Adoro sentire le prima labbra e poi i denti che incontrano lo strato di zucchero, quindi la pasta che opponendo la giusta resistenza cede sotto l’attacco famelico della bocca. Lo zucchero che si appiccica alle dita, alle labbra, invito per pulizie linguistiche. E poi quando si arriva alla crema, che rigorosamente esplode nella direzione più imprevista, il livello di zuccheri aumenta esponenzialmente, insieme alla soddisfazione.
E alla possibilità di macchiarsi.
Ad Alessandria, il bombolone non è diffuso come qui a Roma, dove è impossibile pensare bar in cui non sia presente per colazione o spuntino notturno pre-alba. Nella cittadina nativa, si trovano solo quelle brutte copie dall’aspetto plasticoso, un poco floscio, quasi andato a male.
In realtà, la mia passione per la bomba, oltre che per l’oggetiva bontà e delicata pesantezza, credo sia una delle belle sensazioni che mi ricordano gli anni in cui ero alto un metro o poco più.
Da piccolo, a casa mia, non c’era l’abitudine di far colazione al bar. La regola era tazza di latte, biscotti (macine, galletti, o quelli con la pannocchia, ed in seguito abbracci o pan di stelle (rigorosamente mulino bianco, credo saremmo dovuti essere azionisti barilla honoris causa)) o corn flakes e varianti. Il bar era un evento, durante l’anno scolatico, raro e di norma collegato a qualche evento speciale, spesso non piacevole (il prelievo del sangue, la visita dallo specialista). Ma per me era sempre motivo di gioia ed eccitazione.
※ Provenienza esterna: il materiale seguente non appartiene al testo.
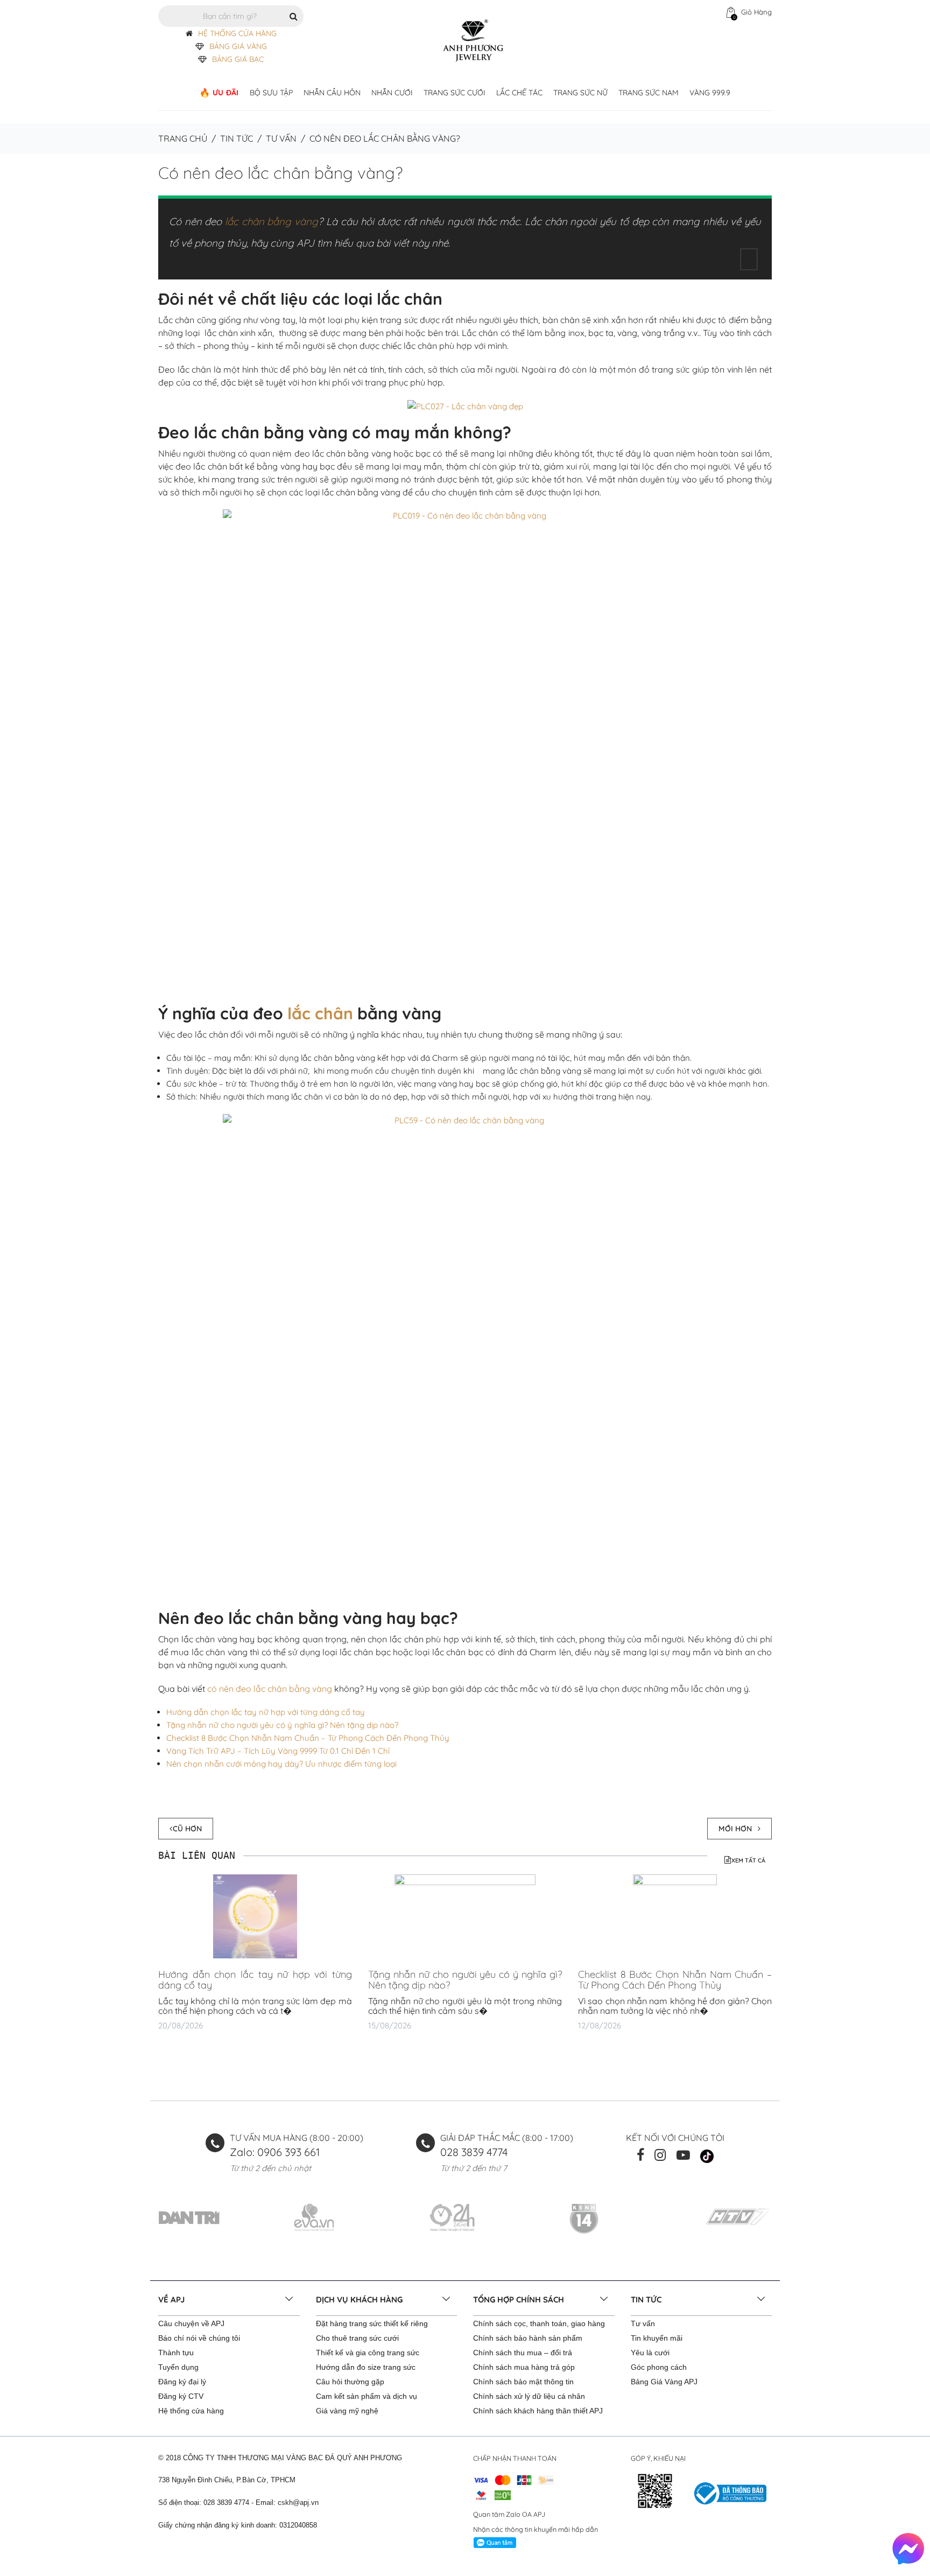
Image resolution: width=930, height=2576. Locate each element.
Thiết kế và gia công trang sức (367, 2352)
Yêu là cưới (650, 2352)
Il mio amore per il bombolone pero’, a parte le rare volte quando veniva comprato chissà in quale bar dai miei, è legato alle vacanze. In particolare alle vacanze in tenda e roulotte con i miei genitori. Ho stampato in memoria il ricordo di mia madre che tornando presto dallo spaccio del campeggio portava con se latte, giornale, e il tanto desiderato sacchetto bianco delle brioches… E la speranza era sempre che il bombolone non fosse già finito. Per potersi sporcare e ricoprire la faccia di zucchero, lasciare che la crema invadesse, dolcissima, la bocca. E raccogliere le energie necessarie ad un dodicenne per affrontare la giornata di mare.
Credo sia diventato per me un emblema di momenti e ricordi felici quali possono essere le vacanze estive per un bambino tra le elentari e le medie. E poi e’ proprio buono.
E’ ora di andare al lavoro. Via lo zucchero dalla maglia.